DESCRIPTION OF THE TASK »
What you give back should be exactly the opening lines of the data, ending with the line that contains "You are a computer-use agent. Viewport: 2576px" and including it.

### DATASET ###

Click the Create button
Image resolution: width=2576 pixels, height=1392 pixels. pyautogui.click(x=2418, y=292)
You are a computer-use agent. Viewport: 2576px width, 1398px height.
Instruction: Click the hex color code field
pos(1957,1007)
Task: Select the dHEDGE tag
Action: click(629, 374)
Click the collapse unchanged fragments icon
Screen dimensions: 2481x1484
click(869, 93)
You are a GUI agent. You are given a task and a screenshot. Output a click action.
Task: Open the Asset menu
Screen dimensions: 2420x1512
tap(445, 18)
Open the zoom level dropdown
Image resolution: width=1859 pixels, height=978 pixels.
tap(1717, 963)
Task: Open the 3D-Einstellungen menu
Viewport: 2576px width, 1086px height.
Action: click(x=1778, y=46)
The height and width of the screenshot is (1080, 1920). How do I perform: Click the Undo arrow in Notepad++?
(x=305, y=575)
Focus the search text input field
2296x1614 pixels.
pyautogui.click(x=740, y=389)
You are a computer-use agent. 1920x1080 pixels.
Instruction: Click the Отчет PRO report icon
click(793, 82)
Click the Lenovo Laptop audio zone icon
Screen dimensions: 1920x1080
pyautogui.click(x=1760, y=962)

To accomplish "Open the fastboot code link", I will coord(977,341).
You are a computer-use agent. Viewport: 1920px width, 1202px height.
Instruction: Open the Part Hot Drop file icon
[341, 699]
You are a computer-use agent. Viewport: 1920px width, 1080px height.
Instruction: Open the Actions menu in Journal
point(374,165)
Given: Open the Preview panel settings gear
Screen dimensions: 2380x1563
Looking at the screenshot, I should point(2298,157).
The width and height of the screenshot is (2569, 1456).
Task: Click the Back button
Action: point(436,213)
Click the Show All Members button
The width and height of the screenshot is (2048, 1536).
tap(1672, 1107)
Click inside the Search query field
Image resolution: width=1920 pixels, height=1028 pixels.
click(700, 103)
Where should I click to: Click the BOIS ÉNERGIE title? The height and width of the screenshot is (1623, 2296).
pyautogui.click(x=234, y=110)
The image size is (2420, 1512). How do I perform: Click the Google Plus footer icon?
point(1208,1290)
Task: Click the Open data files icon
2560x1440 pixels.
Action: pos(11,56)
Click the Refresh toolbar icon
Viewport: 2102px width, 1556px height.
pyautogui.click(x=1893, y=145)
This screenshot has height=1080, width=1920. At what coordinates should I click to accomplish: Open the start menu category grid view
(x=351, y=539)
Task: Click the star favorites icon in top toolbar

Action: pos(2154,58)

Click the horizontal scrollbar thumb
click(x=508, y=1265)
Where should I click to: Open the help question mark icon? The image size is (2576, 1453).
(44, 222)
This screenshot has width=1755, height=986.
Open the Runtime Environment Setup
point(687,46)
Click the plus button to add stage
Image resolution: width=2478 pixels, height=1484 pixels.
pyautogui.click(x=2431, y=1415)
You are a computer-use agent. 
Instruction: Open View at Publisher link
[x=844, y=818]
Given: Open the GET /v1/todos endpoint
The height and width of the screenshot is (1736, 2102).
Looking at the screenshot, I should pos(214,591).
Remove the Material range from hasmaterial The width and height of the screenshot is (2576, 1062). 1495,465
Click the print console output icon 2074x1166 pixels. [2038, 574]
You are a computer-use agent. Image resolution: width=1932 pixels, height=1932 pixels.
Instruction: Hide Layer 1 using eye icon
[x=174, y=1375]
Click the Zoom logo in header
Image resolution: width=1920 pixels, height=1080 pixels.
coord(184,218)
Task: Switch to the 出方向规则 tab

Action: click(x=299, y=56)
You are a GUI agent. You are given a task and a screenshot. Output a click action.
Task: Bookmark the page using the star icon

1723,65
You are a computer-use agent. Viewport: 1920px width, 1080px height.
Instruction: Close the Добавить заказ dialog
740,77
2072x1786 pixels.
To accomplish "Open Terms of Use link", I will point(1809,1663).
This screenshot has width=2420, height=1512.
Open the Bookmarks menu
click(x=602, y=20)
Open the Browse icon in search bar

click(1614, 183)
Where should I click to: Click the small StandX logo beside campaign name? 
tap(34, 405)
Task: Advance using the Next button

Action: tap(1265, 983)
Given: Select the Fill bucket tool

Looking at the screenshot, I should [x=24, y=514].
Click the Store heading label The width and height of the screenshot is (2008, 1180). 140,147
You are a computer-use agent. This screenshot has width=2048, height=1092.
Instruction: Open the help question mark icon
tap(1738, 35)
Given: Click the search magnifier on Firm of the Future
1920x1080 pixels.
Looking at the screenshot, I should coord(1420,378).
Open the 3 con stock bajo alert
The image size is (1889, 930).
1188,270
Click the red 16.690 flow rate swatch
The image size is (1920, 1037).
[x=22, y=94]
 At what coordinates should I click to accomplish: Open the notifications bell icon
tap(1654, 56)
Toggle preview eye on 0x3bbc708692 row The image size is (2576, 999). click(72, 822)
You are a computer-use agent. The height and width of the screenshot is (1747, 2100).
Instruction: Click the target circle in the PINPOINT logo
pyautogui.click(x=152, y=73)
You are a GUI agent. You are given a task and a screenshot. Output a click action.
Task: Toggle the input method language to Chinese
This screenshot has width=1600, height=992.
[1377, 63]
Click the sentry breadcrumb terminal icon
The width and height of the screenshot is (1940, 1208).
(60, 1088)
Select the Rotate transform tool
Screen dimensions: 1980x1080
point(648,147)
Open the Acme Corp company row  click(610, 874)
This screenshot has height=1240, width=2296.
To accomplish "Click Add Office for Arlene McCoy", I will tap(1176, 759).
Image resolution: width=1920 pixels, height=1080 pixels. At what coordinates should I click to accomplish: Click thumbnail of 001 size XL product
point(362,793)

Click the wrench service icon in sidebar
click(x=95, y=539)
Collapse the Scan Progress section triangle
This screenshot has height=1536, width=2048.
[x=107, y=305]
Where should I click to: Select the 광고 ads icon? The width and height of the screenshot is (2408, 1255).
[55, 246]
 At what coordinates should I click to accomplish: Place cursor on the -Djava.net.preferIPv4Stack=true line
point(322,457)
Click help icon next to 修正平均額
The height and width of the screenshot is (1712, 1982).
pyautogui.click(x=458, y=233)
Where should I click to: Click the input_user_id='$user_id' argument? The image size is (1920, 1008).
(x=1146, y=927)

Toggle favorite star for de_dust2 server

###

YOUR RESPONSE »
Click the Create button
Image resolution: width=2576 pixels, height=1392 pixels. pyautogui.click(x=2418, y=292)
You are a computer-use agent. Viewport: 2576px width, 1398px height.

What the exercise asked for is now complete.